- Provided text
-------

Studio album by The Ruby Suns
- Released: 29 January 2013
- Length: 41:20
- Label: Lil' Chief Records, Memphis Industries, Sub Pop
- Producer: Ryan McPhun

The Ruby Suns chronology
| Fight Softly (2010) | Christopher (2013) | Sprite Fountain (2017) |

Singles from Christopher
- "Kingfisher Call Me" Released: 30 October 2012;

= Christopher (The Ruby Suns album) =

Christopher is the fourth studio album by New Zealand indie pop band The Ruby Suns. It was released 29 January 2013 by Sub Pop. It is the band's third since signing to US label Sub Pop.

Professional ratings
Aggregate scores
| Source | Rating |
| Metacritic | 54/100 |
Review scores
| Source | Rating |
| AllMusic |  |
| Clash | 4/10 |
| Consequence of Sound | D− |
| Drowned in Sound | 7/10 |
| MusicOMH |  |
| NME |  |
| Now |  |
| Pitchfork | 5.8/10 |
| PopMatters | 4/10 |
| Slant Magazine |  |

==Production==
Christopher was written, engineered and produced by lead vocalist Ryan McPhun, and mixed by American producer Chris Coady.

==Singles==
The first single, "Kingfisher Call Me", was released on 30 October 2012. The music video was released on 12 December 2012.

-------

- Supplied information
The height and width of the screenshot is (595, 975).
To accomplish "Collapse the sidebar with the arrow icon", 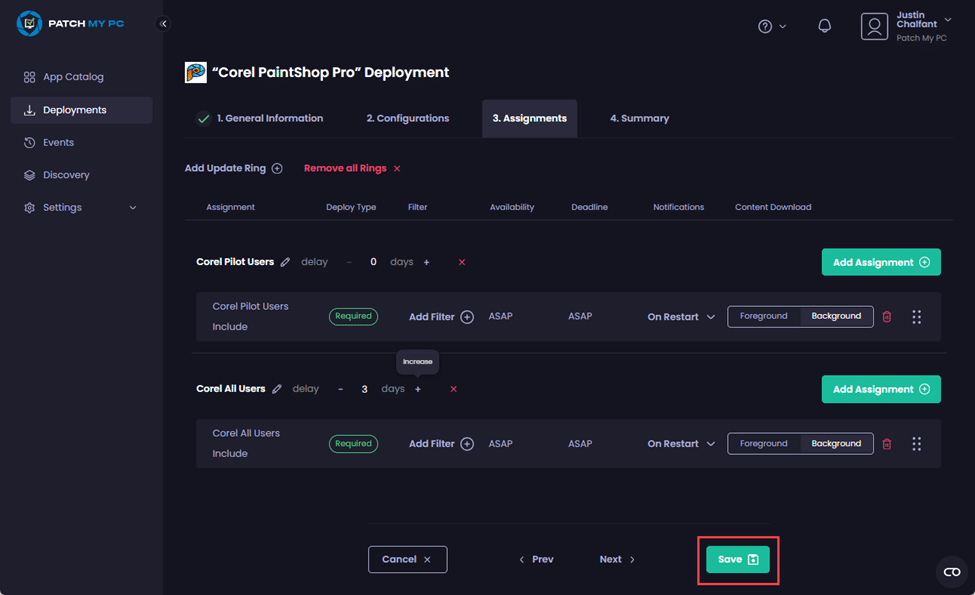I will 164,23.
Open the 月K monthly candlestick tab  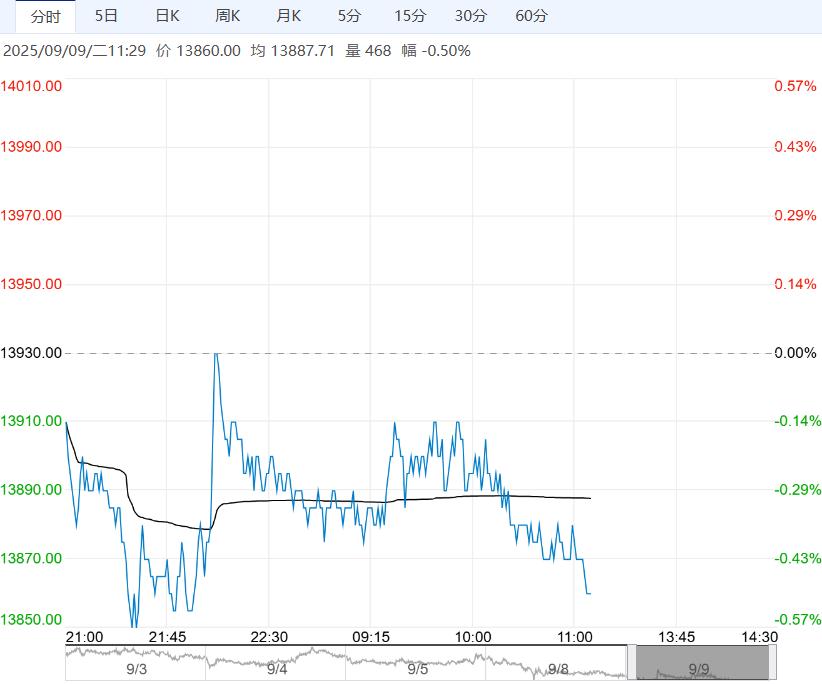point(289,16)
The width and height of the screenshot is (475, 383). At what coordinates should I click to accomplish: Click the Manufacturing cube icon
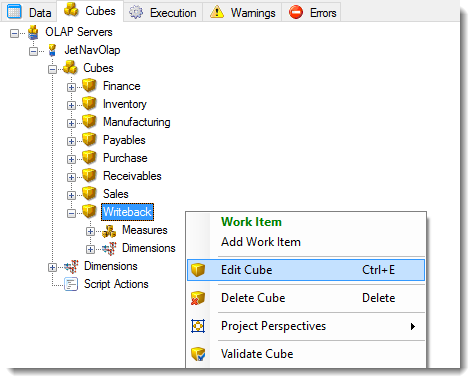(89, 121)
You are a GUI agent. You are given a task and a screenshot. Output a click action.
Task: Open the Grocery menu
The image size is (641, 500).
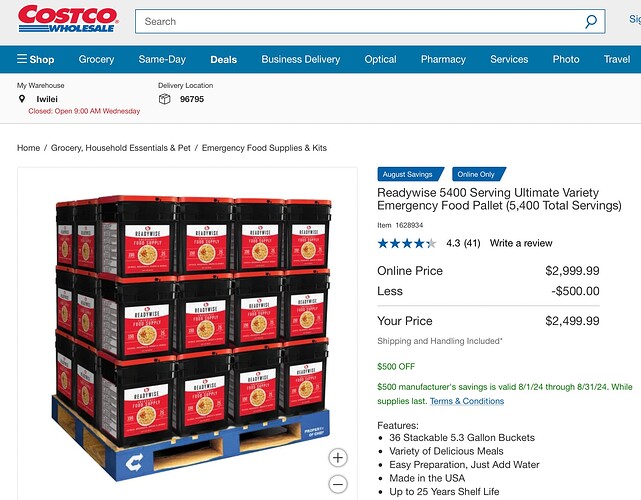point(96,59)
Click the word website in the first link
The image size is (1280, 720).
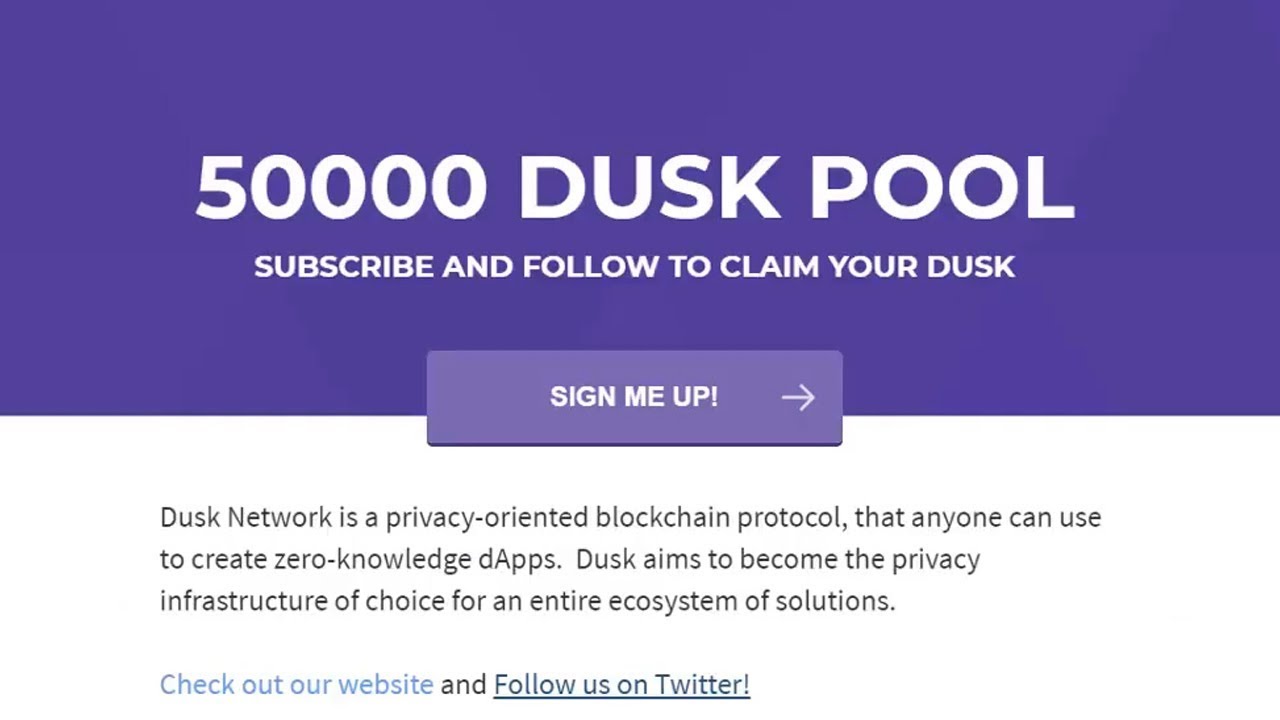pyautogui.click(x=385, y=684)
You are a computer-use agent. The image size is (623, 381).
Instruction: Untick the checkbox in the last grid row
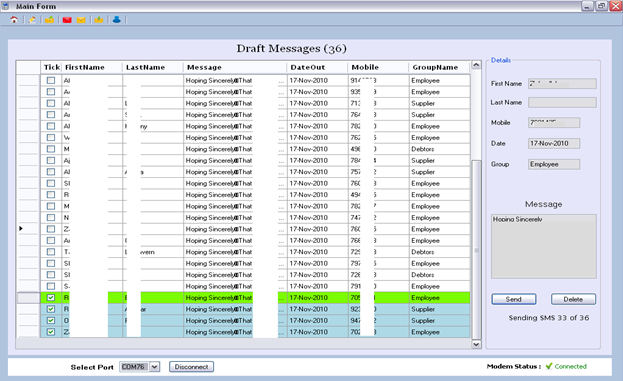(x=51, y=332)
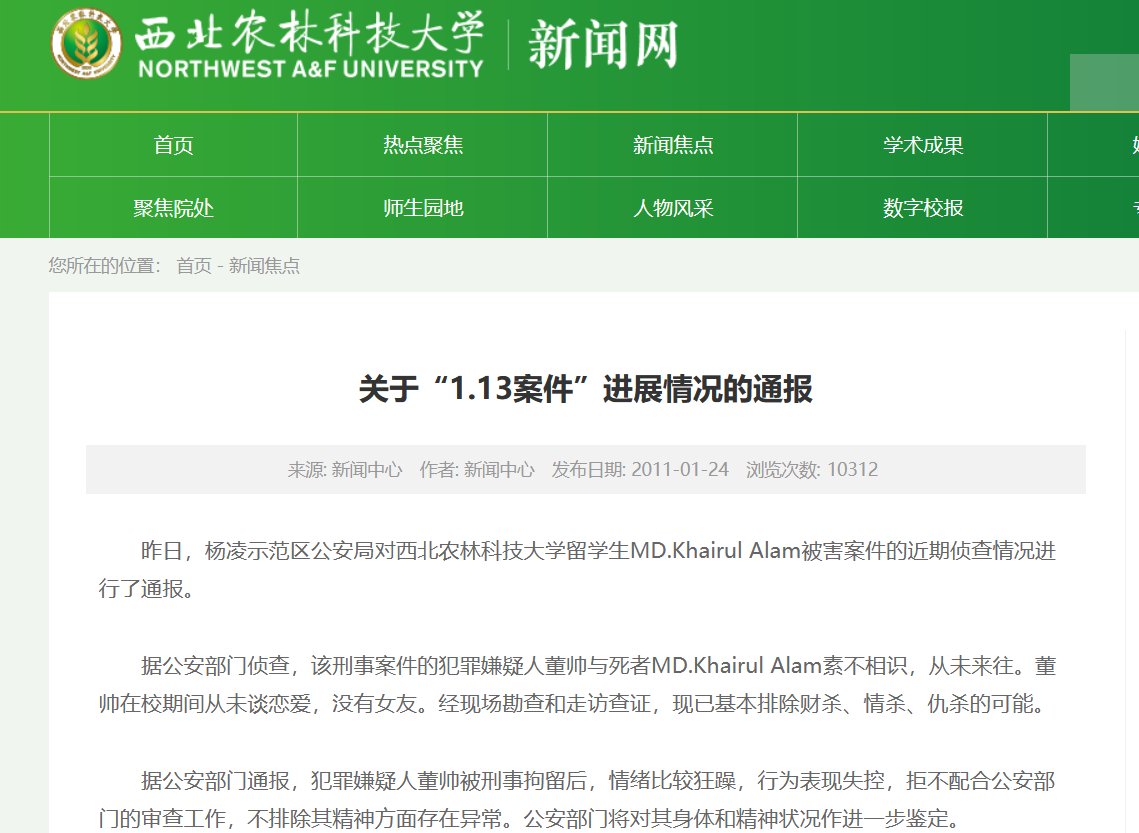This screenshot has width=1139, height=833.
Task: Open the 热点聚焦 navigation menu item
Action: (420, 145)
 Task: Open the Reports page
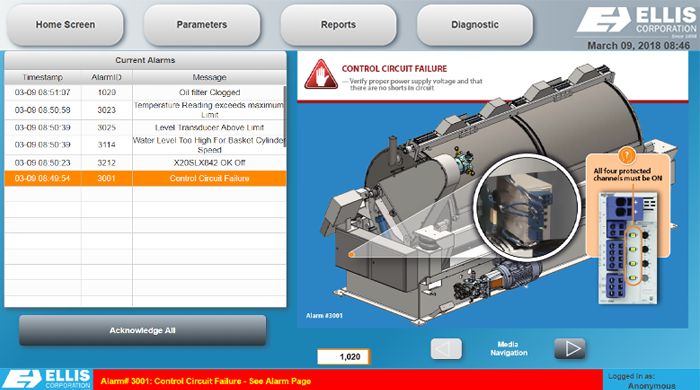(x=338, y=25)
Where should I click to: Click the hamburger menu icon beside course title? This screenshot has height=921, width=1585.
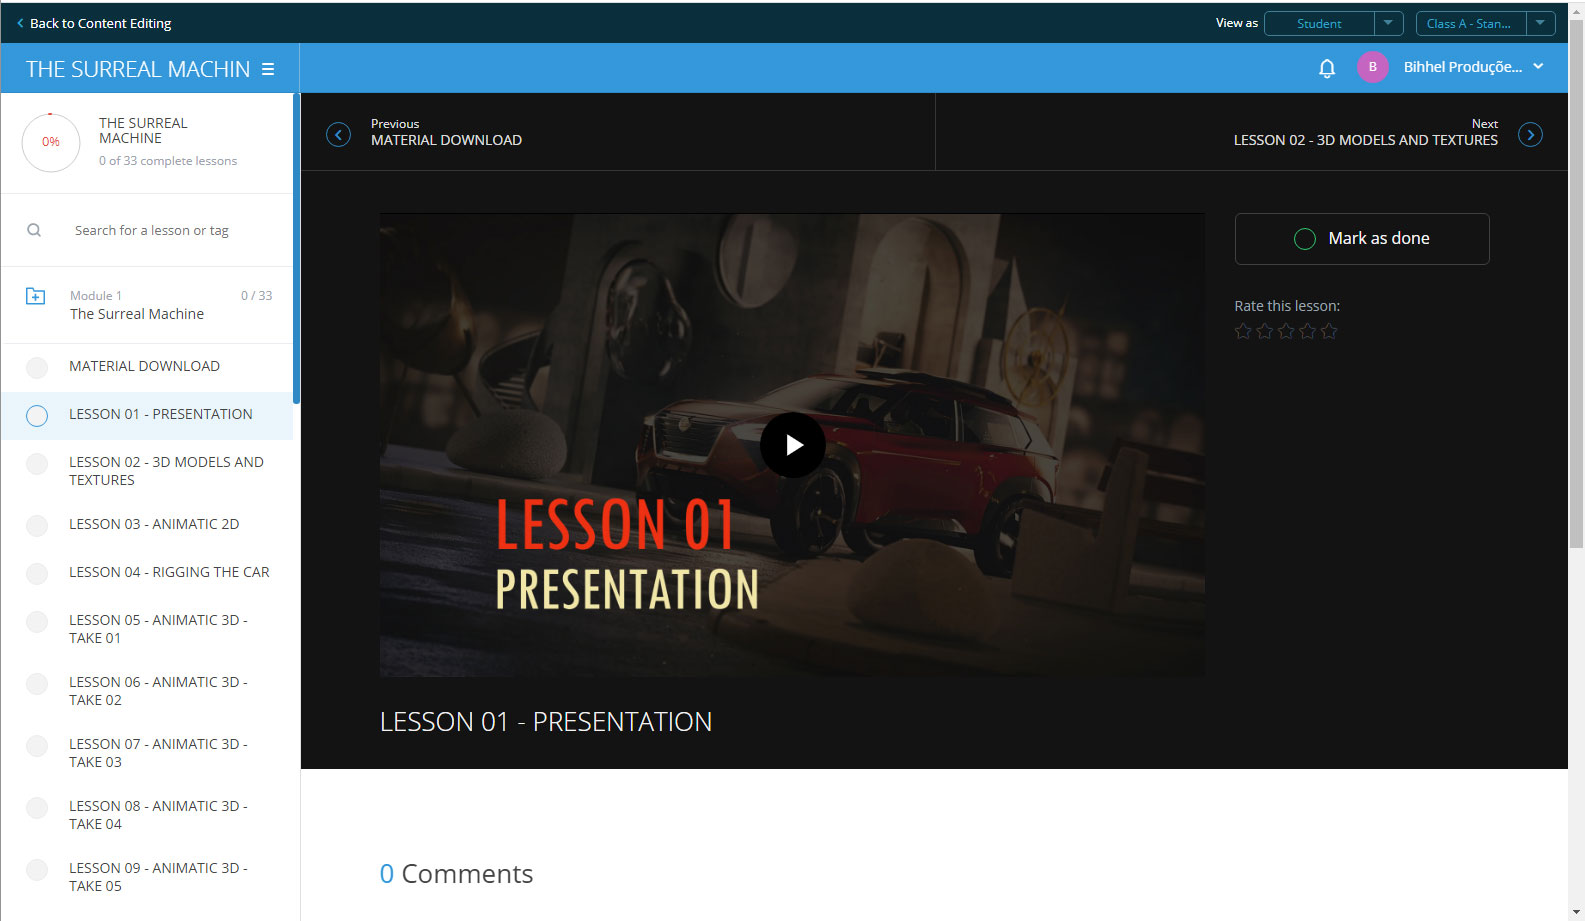[268, 69]
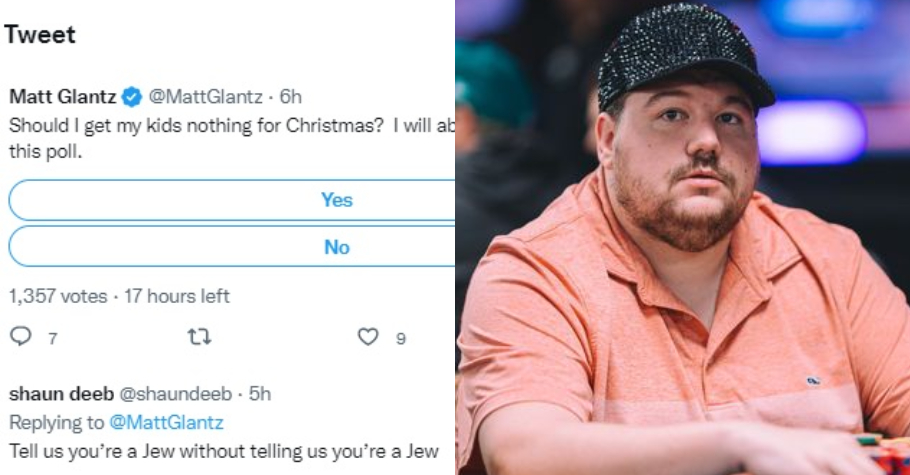Open shaun deeb profile name
The image size is (910, 475).
tap(62, 394)
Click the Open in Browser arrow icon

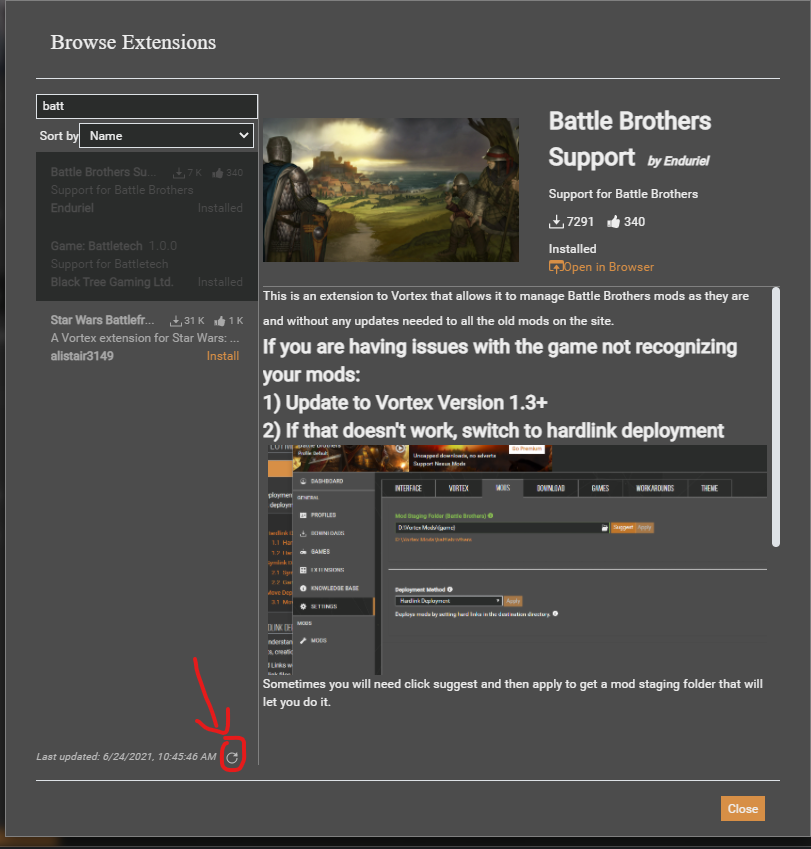[x=555, y=267]
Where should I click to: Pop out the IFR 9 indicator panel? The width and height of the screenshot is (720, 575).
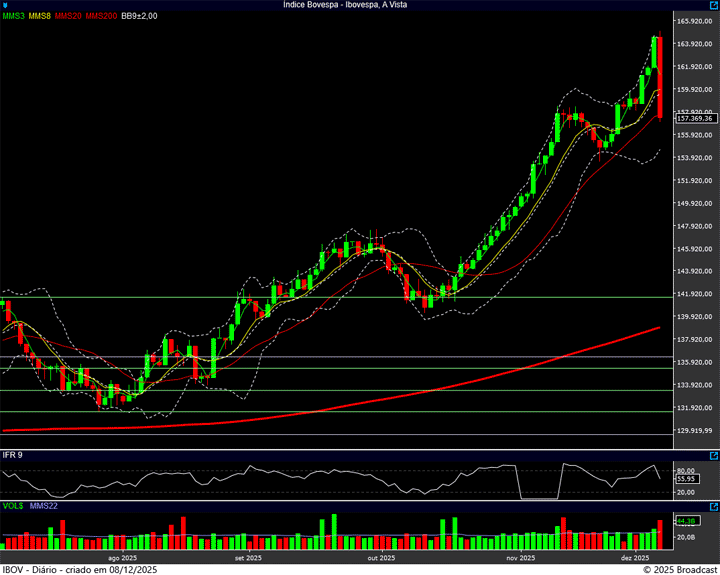pos(714,454)
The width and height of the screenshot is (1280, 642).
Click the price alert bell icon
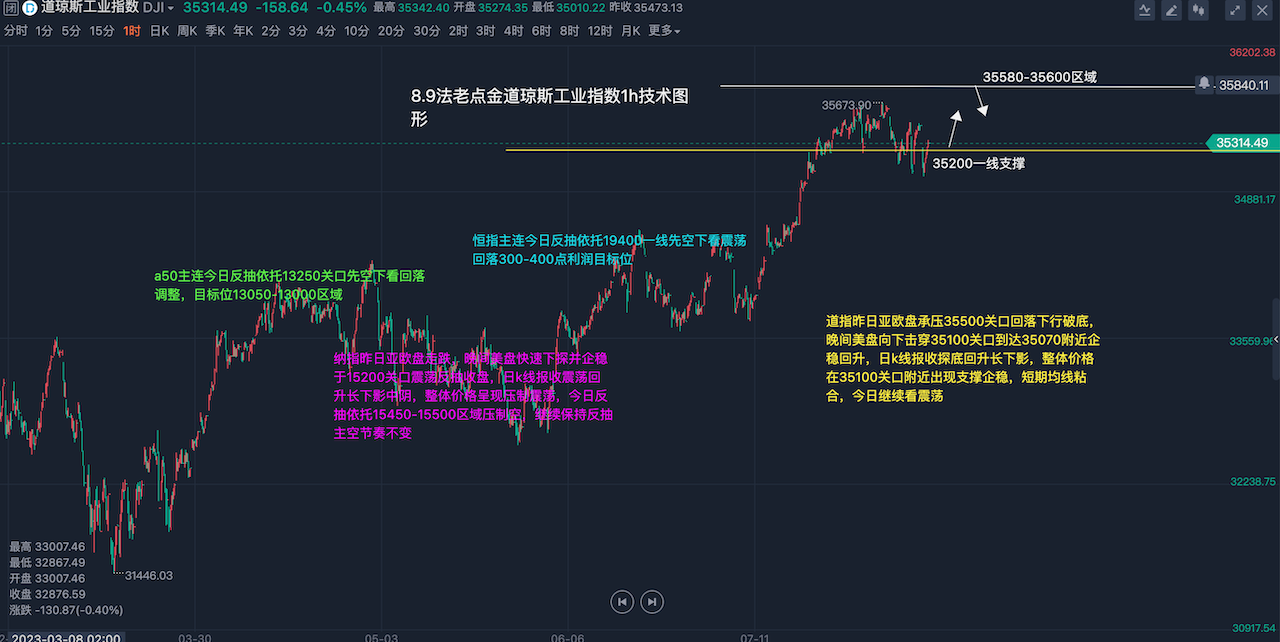click(x=1204, y=84)
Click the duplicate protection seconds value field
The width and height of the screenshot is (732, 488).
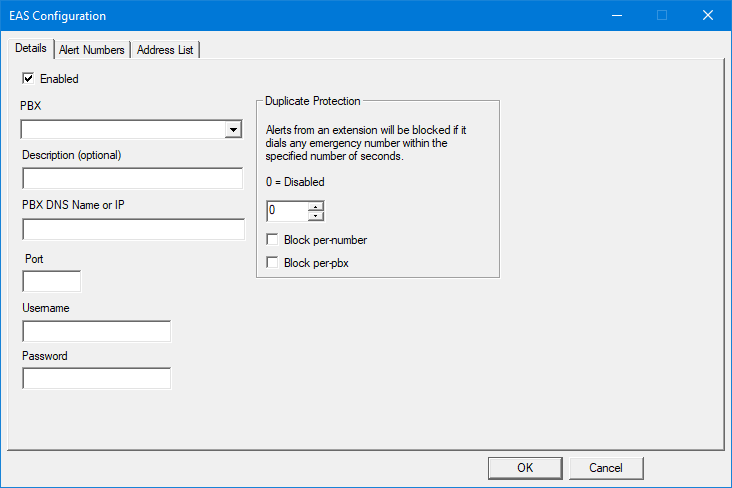coord(286,211)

-------

- Questions on the material
A. Write out the passage of the Christopher album article above, between "Singles from Christopher" and "label Sub Pop.", inclusive, without changing any of its wording.
B. Using the Christopher album article above, mark each statement yes or no and quote the words that decide it: (i) Christopher was mixed by Ryan McPhun. (ii) The music video for "Kingfisher Call Me" was released on 12 December 2012. (iii) Christopher is the third studio album by The Ruby Suns.

- Outputs for the tasks
A.
Singles from Christopher
- "Kingfisher Call Me" Released: 30 October 2012;

= Christopher (The Ruby Suns album) =

Christopher is the fourth studio album by New Zealand indie pop band The Ruby Suns. It was released 29 January 2013 by Sub Pop. It is the band's third since signing to US label Sub Pop.

B.
(i) No: "mixed by American producer Chris Coady."
(ii) Yes: "The music video was released on 12 December 2012."
(iii) No: "Christopher is the fourth studio album by New Zealand indie pop band The Ruby Suns."